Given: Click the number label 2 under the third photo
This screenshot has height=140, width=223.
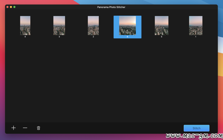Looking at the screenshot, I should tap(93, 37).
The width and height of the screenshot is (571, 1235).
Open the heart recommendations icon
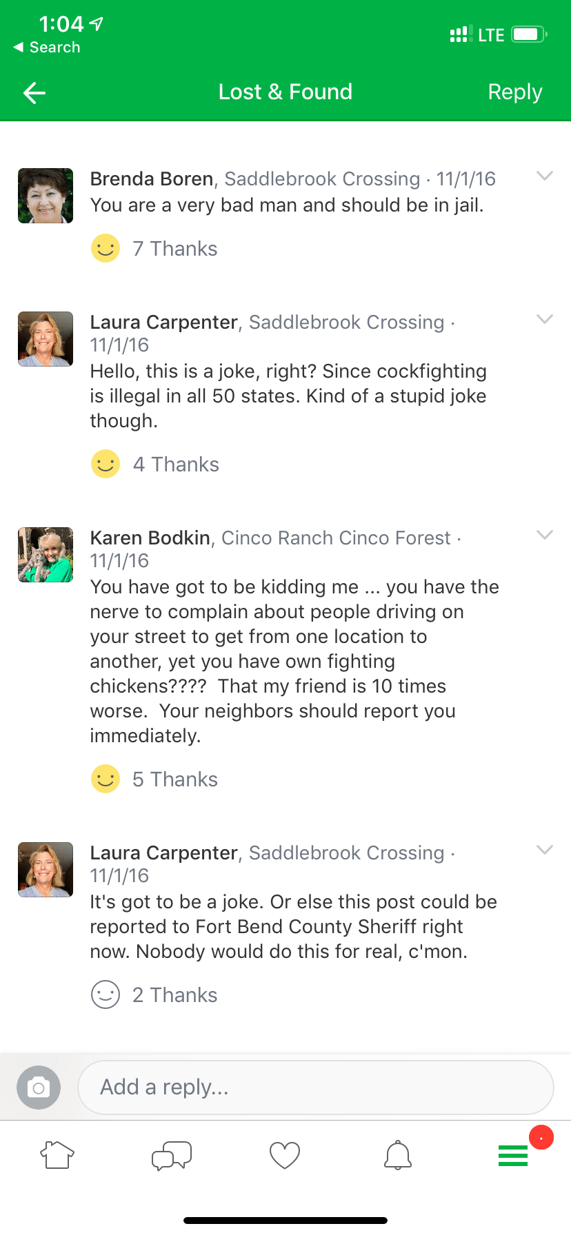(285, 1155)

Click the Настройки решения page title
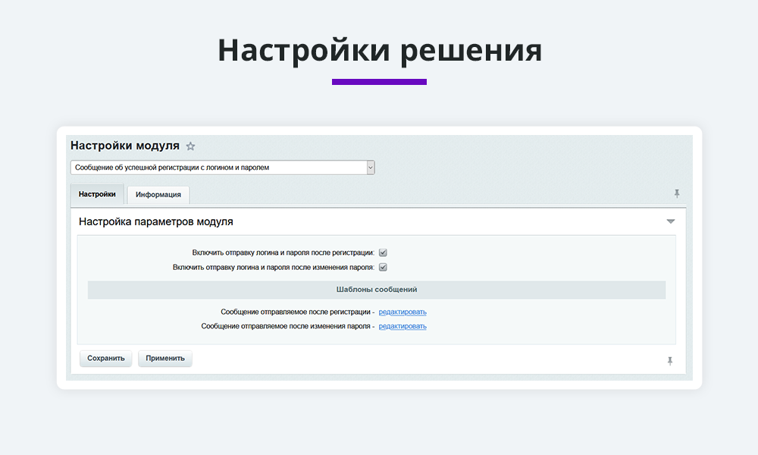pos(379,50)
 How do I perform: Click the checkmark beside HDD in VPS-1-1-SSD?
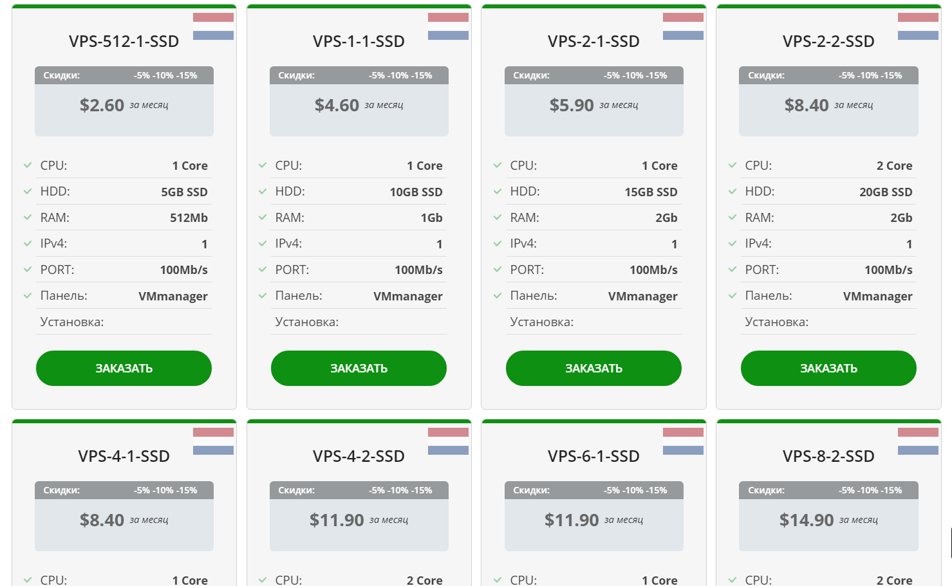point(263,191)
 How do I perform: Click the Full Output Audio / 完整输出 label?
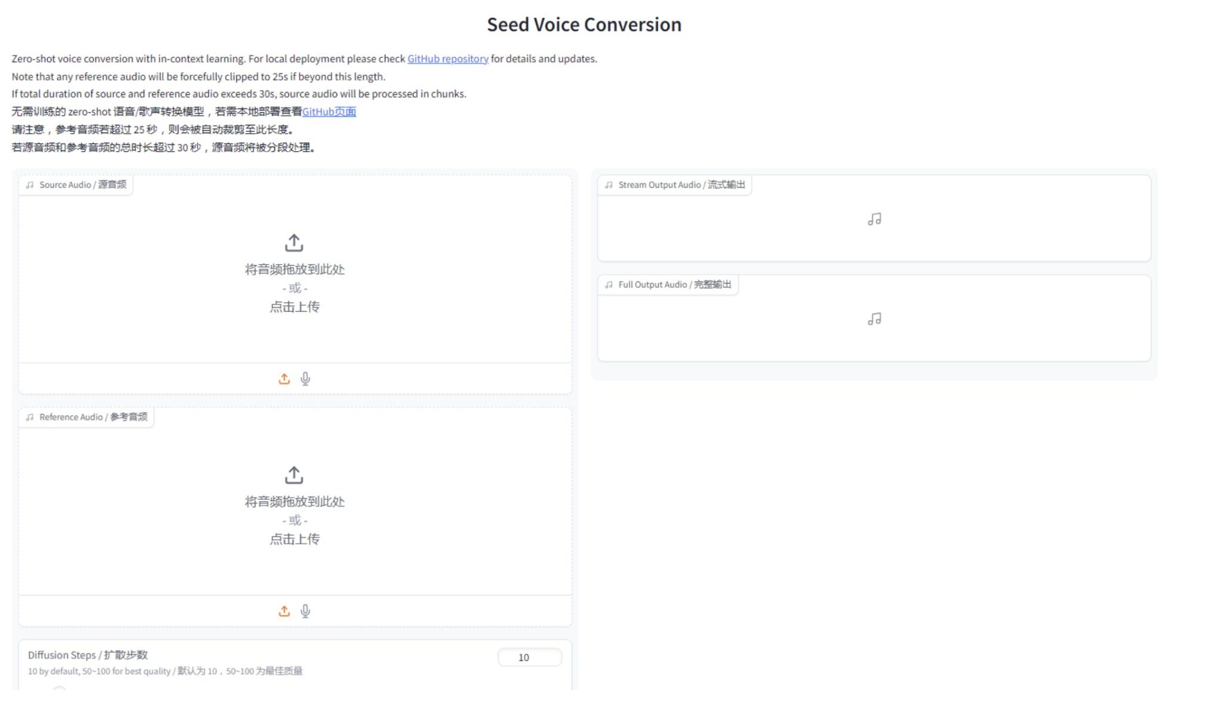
______
Requirement:
An exact copy of all the lines above is required, with the pictures removed.

Answer space:
Given: Click the number label 2 under the third photo
This screenshot has height=140, width=223.
Looking at the screenshot, I should tap(93, 37).
The width and height of the screenshot is (571, 1235).
Open the heart recommendations icon
(285, 1155)

Click the Настройки решения page title
pos(379,50)
 How do I perform: Click the checkmark beside HDD in VPS-1-1-SSD?
point(263,191)
 How do I perform: Click the Full Output Audio / 完整输出 label?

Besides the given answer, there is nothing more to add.